◆ **Task description**: Reproduce the portion of the motorcycle chain fracturing guide between "While possible in" and "on those first.", inclusive.

◆ **Given passage**:
Renold - Troubleshooting Guide: Fracturing
A motorbike chain fracturing is not very common, as most experienced riders will take preventative action before it occurs. That being said, it's essential to know what preventive measures you should take to ensure this unlikely but severe mode of chain failure never happens to you.
What is 'Fracturing'
First, we must understand what fracturing is. To do this, let's look at the most common use of the term we've all come across before; a broken bone. In the context of a medical setting, the terms' broken' or 'fractured' are interchangeable, with the latter just sounding more professional.
Fundamentally, however, there is a loss of continuity in the bone, whether it be a small hairline crack or a complete shattering of the bone.
Now, how does this relate to your motorbike chain? Similar in some ways but different in others. A fractured motorbike chain usually describes the early hairline cracks that occur before a complete break. So, for the purposes of this article, we'll treat a fracture as these early warning signs before a critical break occurs.
What Causes a Motorbike Chain to Fracture?
The simple answer would be an excessive force placed on a chain. This could be a sudden, hard impact or a lesser, more gradual force applied over a more extended period.
While possible in theory, a one-off impact of such significant force to fracture a motorbike chain is extremely unlikely. Such a force would likely cause critical damage to the entire motorbike. Our focus will therefore be on the more gradual causes of fracturing that build up over time.
- Excessive loads placed on the chain
- Incorrect chain tension
- Stretching due to wear
Spotting and Preventing a Fracture
Fractures will usually start small on a single link in the chain. That means getting up close to your chain and inspecting it. However, fractures are most likely to occur in weak areas of the chain, so focus on those first.

[Data records]
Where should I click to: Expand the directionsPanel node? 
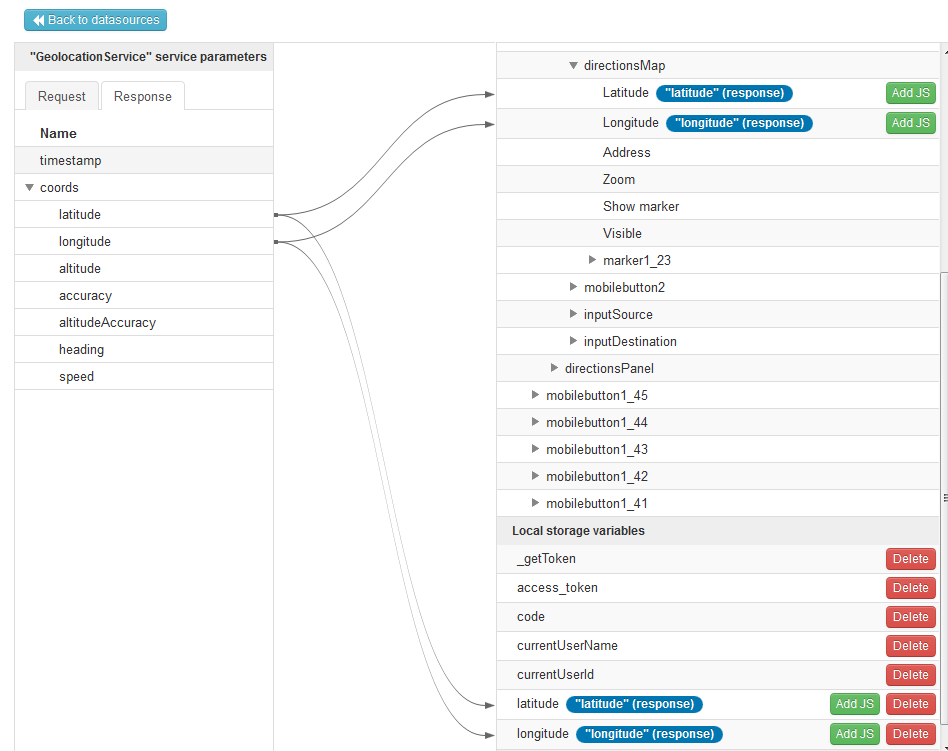(554, 368)
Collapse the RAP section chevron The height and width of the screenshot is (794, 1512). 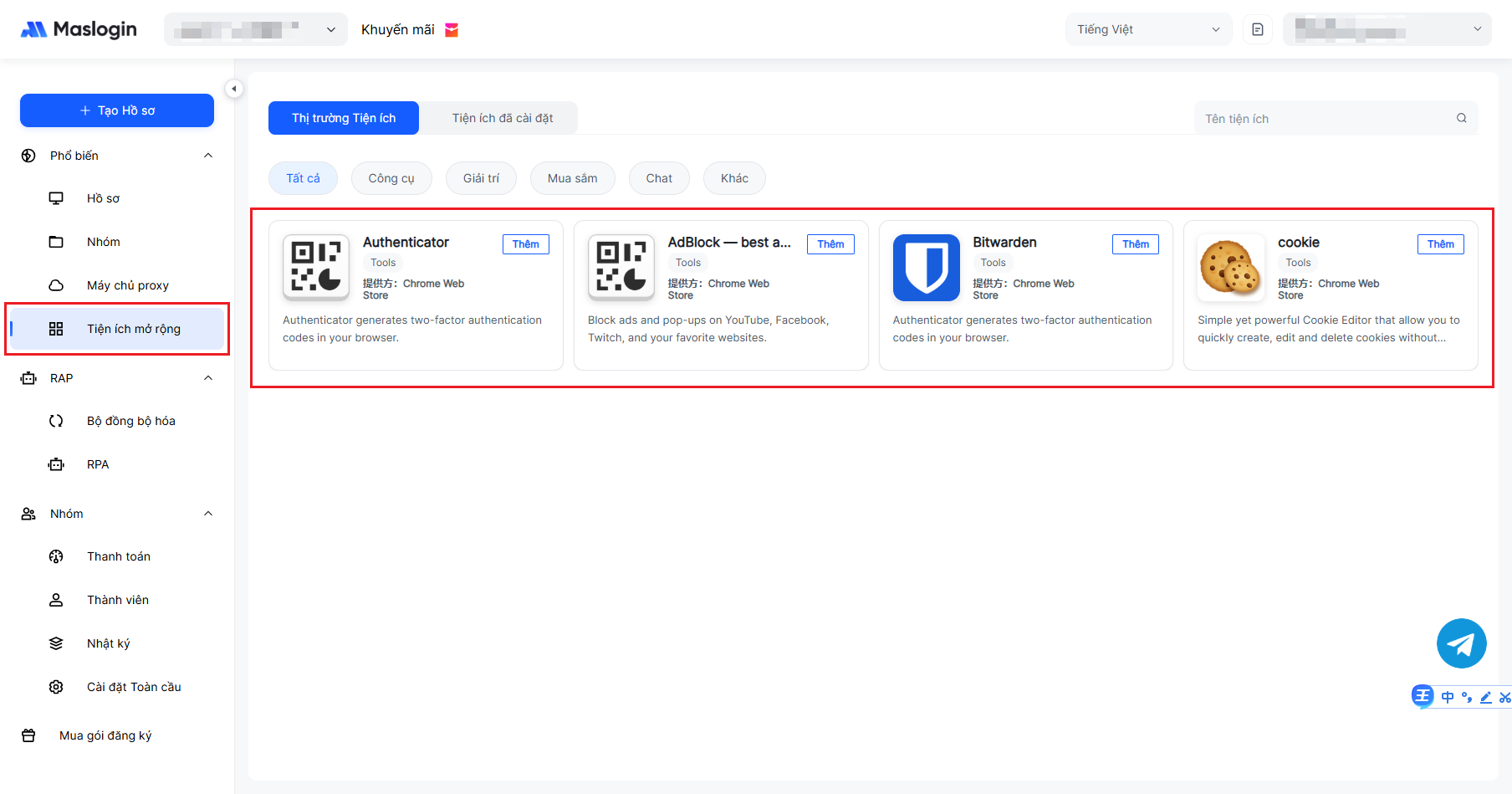208,378
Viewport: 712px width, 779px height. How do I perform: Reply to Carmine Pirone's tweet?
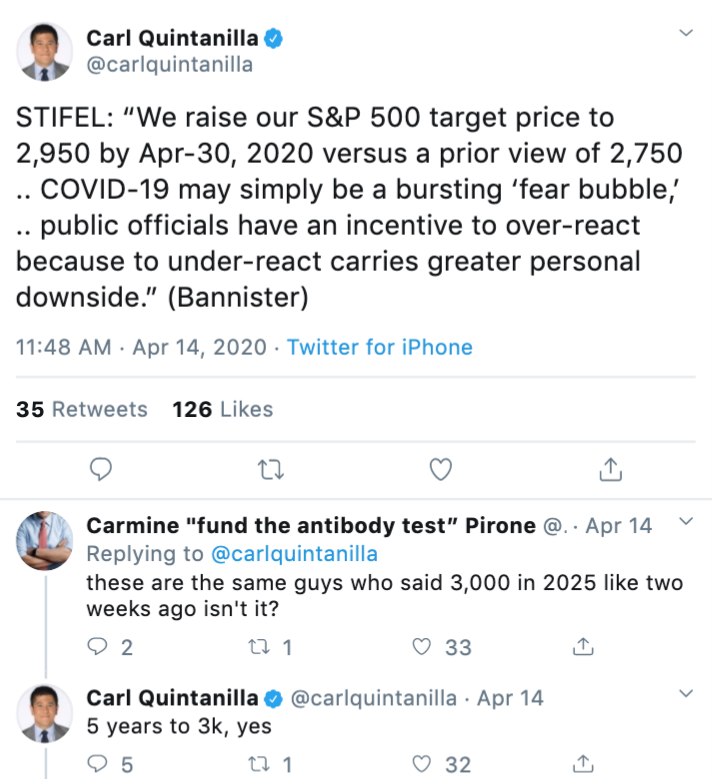tap(98, 647)
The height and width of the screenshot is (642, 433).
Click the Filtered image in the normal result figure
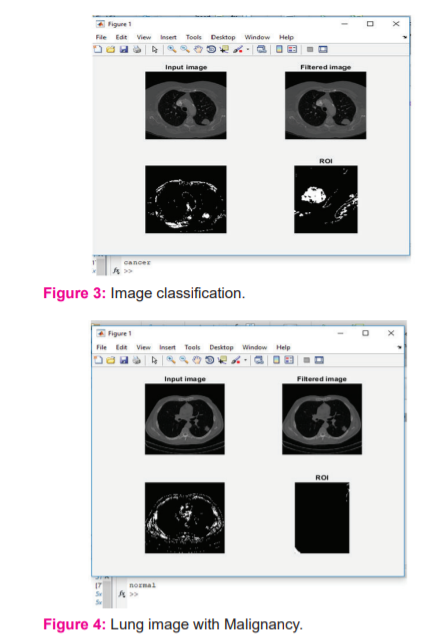322,419
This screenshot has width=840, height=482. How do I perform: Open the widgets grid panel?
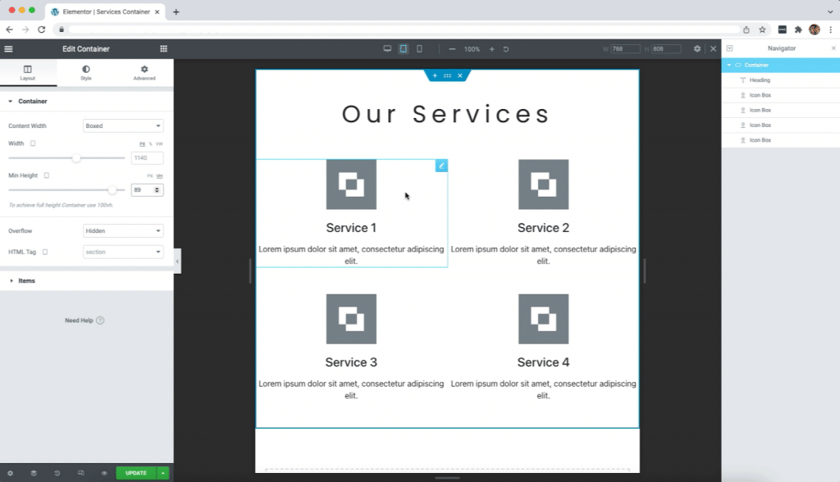(164, 48)
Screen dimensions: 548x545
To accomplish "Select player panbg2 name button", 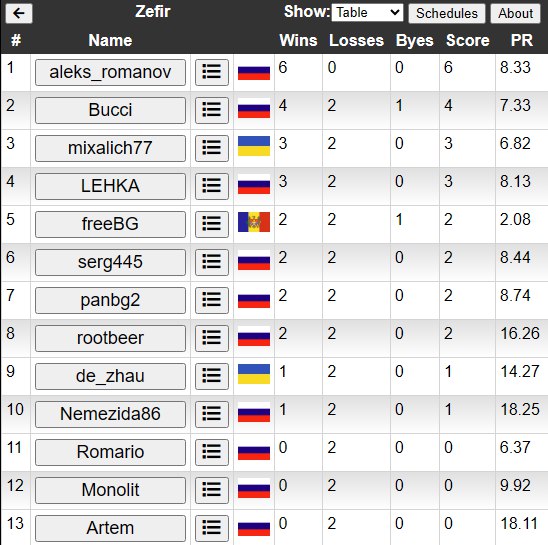I will [x=110, y=300].
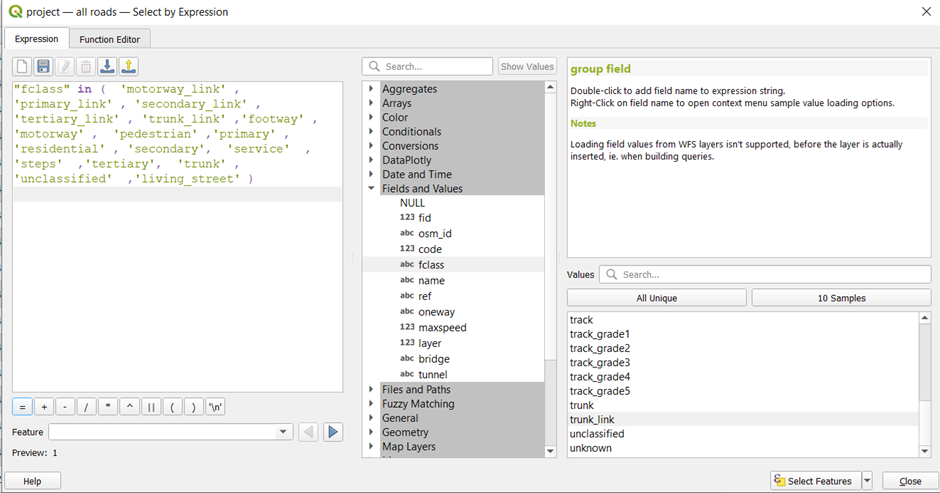The image size is (940, 493).
Task: Go to the next feature preview arrow
Action: pos(334,432)
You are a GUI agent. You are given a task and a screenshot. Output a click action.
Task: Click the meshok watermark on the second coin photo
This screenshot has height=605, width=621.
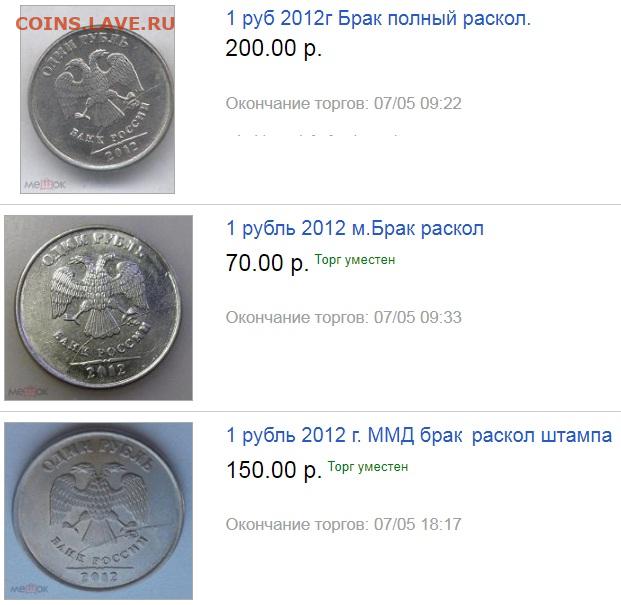(28, 392)
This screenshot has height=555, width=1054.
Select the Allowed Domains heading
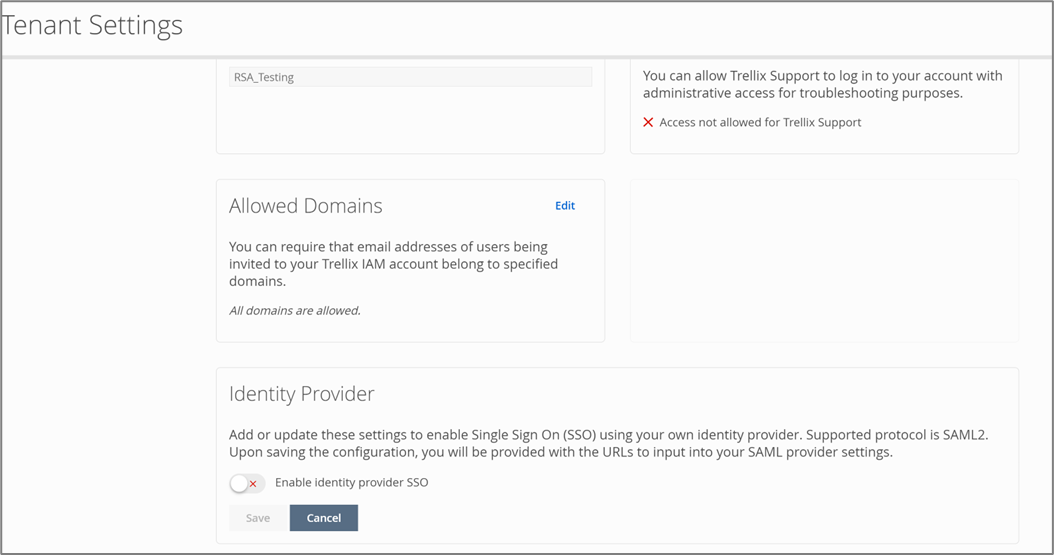(305, 206)
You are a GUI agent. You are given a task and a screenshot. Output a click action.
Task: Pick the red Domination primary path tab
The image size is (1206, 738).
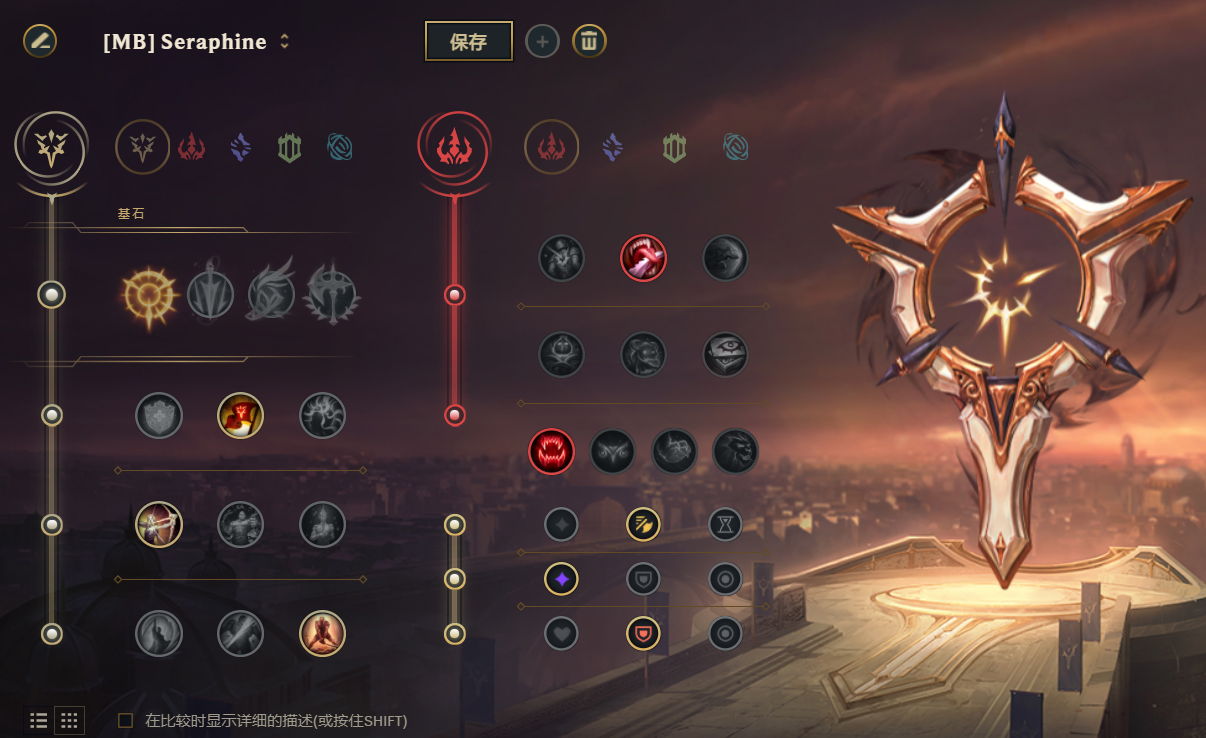(x=191, y=148)
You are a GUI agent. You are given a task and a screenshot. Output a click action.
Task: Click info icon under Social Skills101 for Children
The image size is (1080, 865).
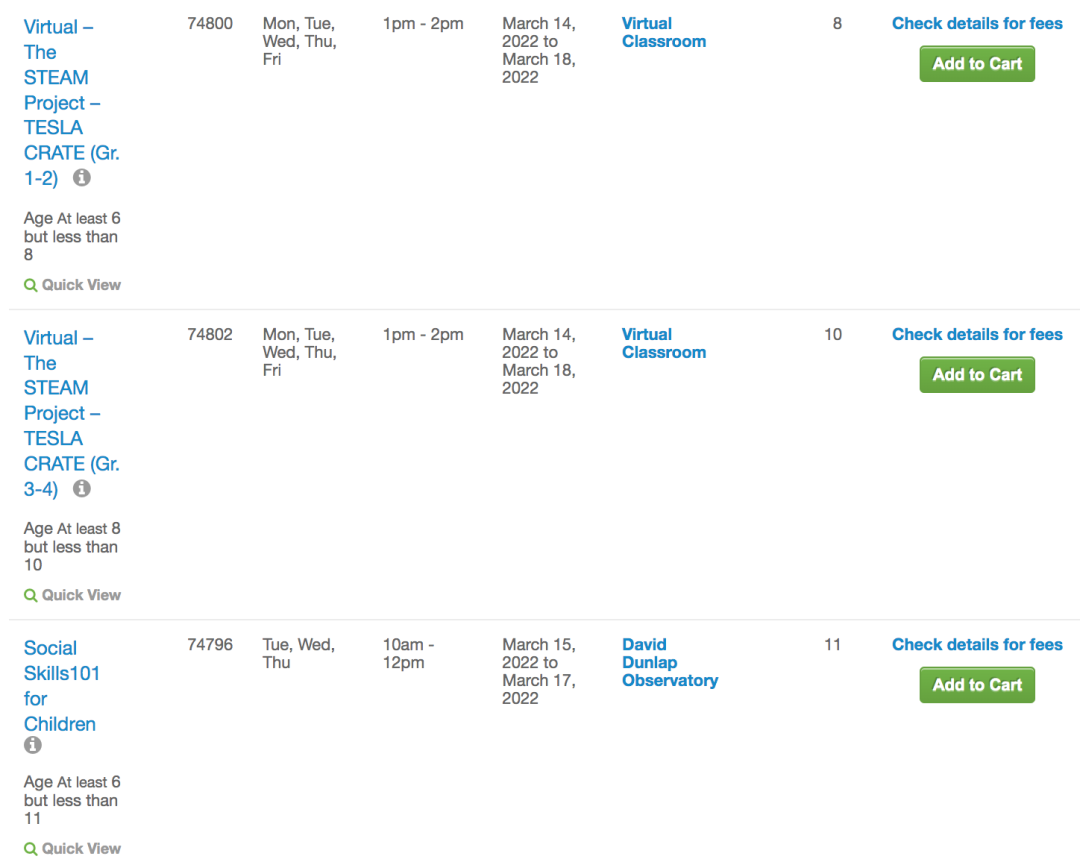point(33,745)
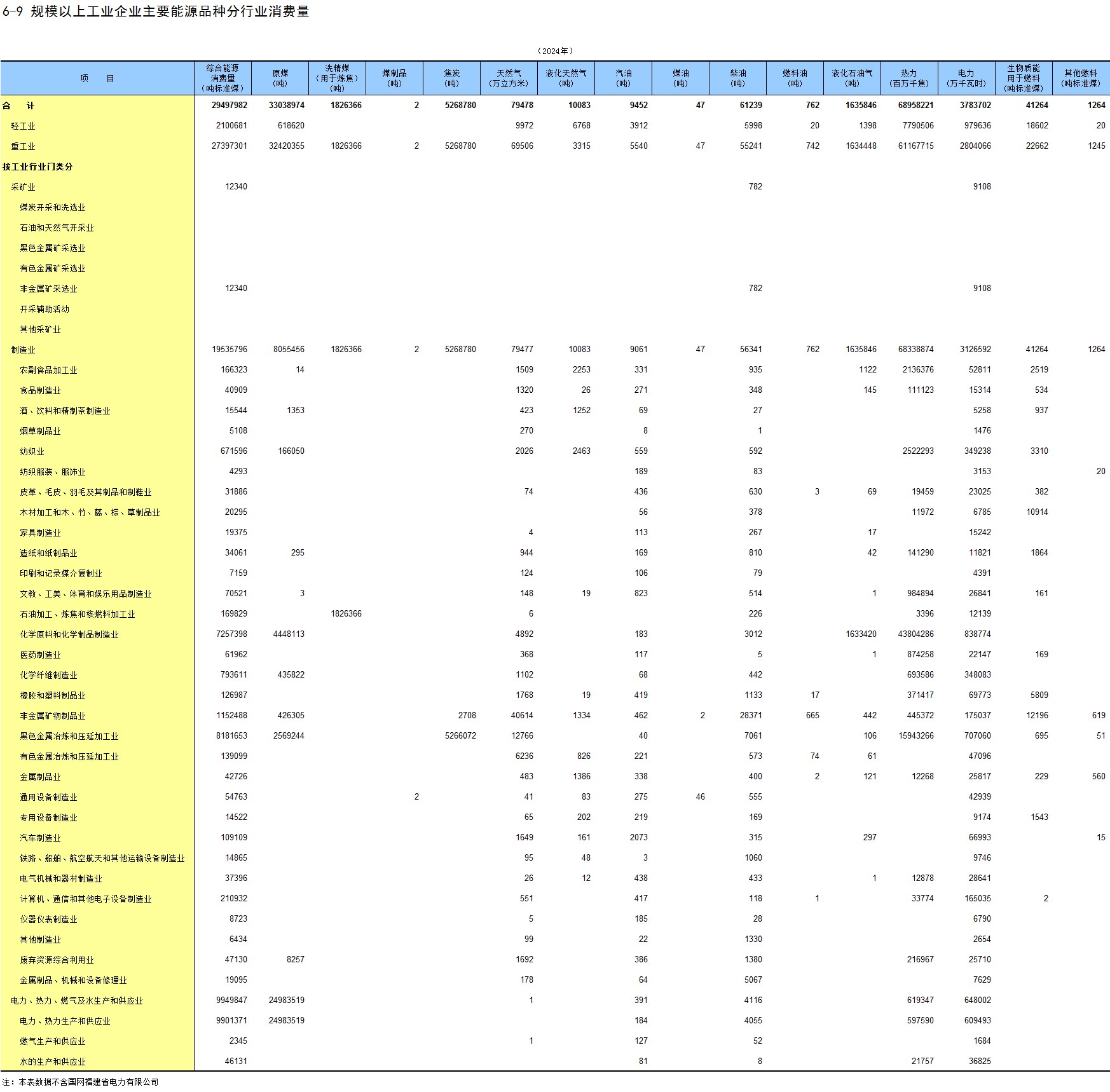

◆ **Answer box**:
While possible in theory, a one-off impact of such significant force to fracture a motorbike chain is extremely unlikely. Such a force would likely cause critical damage to the entire motorbike. Our focus will therefore be on the more gradual causes of fracturing that build up over time.
- Excessive loads placed on the chain
- Incorrect chain tension
- Stretching due to wear
Spotting and Preventing a Fracture
Fractures will usually start small on a single link in the chain. That means getting up close to your chain and inspecting it. However, fractures are most likely to occur in weak areas of the chain, so focus on those first.